188. ISDE relève que d’autres organismes de réglementation du spectre ont eu recours à différentes mesures pour atteindre les objectifs de couverture dans des régions rurales et éloignées. Ces mesures concernent principalement l’offre de services mobiles et comprennent une combinaison d’exigences de déploiement, y compris des critères d’étendue géographique de l’offre de services (régions mal desservies, axes routiers, etc.), le déploiement d’une quantité donnée de stations de base en région rurale, l’établissement d’objectifs en matière de débits de données, ou les mesures d’encouragement de partage des réseaux. ISDE est d’avis qu’une combinaison de certaines de ces mesures pourrait servir également au Canada.

189. Ainsi, Ofcom, l’organisme de réglementation du spectre du Royaume-Uni, a proposé dans ses consultations sur les enchères pour les bandes de 700 MHz et de 3,6 à 3,8 GHz des mesures visant l’offre de services mobiles de bonne qualité dans les régions rurales mal desservies. La proposition d’Ofcom a incité les exploitants de services mobiles du Royaume-Uni à mettre de l’avant leurs propres projets d’amélioration des services mobiles, par la mise en commun d’infrastructure en partenariat avec le gouvernement du Royaume-Uni.
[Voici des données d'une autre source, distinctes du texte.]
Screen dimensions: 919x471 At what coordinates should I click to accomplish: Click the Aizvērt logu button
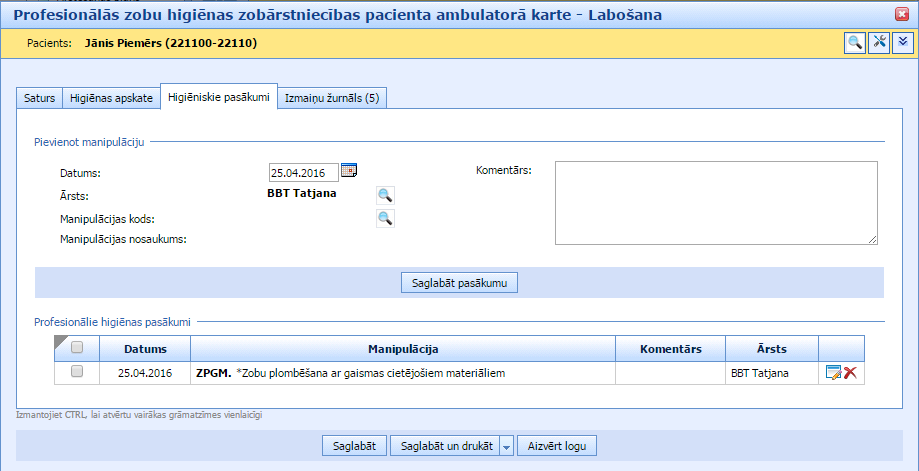click(557, 446)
En mars 2020, le gouvernement du Royaume-Uni a annoncé la conclusion d’une entente auprès des quatre exploitants de services mobiles, dans le but d’offrir un financement pour la mise sur pied d’un réseau rural partagé (lien en anglais). En vertu de cette entente, chaque exploitant de service mobile s’est engagé à offrir des services de données et de voix de bonne qualité sur plus de 88 % du territoire national d’ici le 30 juin 2024, et sur 90 % d’ici le 30 janvier 2027, sous réserve de certaines conditions (y compris l’obtention d’un financement pour les volets du programme). Les exploitants de services mobiles du Royaume-Uni ont convenu de modifier les conditions de leurs licences dans les bandes de 900 MHz et/ou de 1 800 MHz de manière à faciliter la mise en œuvre de ces engagements, sous forme d’obligations d’offre de service. Chaque exploitant a aussi convenu de respecter un certain niveau de service dans chaque région du Royaume-Uni après des intervalles de quatre et six ans, et d’offrir dans une certaine mesure de nouveaux services dans les régions qui renferment des routes et des établissements.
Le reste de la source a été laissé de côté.